*Exercise description*: Scan the records beneath this line for the line holding "http://www.catalanolawpa.com (152, 990)" and the line holding "Plan Your Labor", then transcribe exactly those two and all lines between.

(Beginning of Data in this exercise)

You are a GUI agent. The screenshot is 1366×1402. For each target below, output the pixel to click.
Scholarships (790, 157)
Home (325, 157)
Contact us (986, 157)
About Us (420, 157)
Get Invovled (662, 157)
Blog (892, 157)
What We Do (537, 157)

(End of Data in this exercise)
(Beginning of Data in this exercise)

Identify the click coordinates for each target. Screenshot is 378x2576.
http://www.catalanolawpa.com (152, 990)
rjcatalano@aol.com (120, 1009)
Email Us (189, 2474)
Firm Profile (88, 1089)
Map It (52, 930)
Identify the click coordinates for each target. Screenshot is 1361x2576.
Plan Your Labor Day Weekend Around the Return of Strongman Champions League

(End of Data in this exercise)
(Beginning of Data in this exercise)

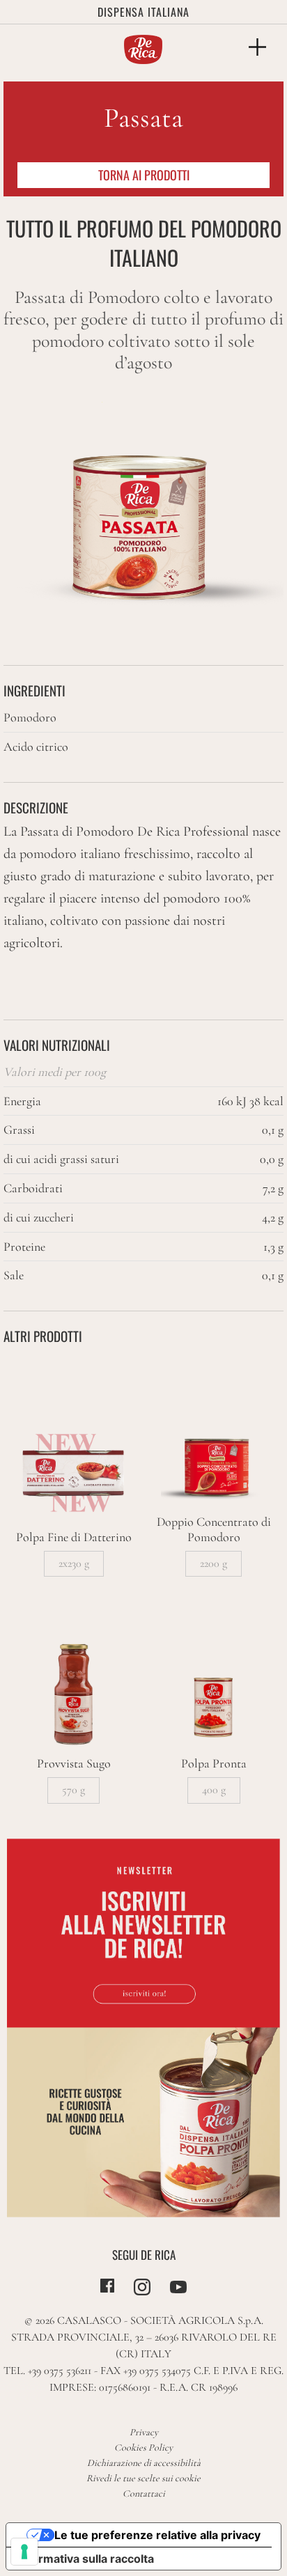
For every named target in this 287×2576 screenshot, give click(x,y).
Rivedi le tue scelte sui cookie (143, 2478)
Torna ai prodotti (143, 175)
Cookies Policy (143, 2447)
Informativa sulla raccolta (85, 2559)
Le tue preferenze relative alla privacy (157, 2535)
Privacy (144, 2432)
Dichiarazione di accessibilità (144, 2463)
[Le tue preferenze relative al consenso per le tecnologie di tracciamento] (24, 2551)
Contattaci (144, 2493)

(End of Data in this exercise)

*Written answer*:
http://www.catalanolawpa.com (152, 990)
rjcatalano@aol.com (120, 1009)
Email Us (189, 2474)
Firm Profile (88, 1089)
Map It (52, 930)
Identify the click coordinates for each target. Screenshot is 1361x2576.
Plan Your Labor Day Weekend Around the Return of Strongman Champions League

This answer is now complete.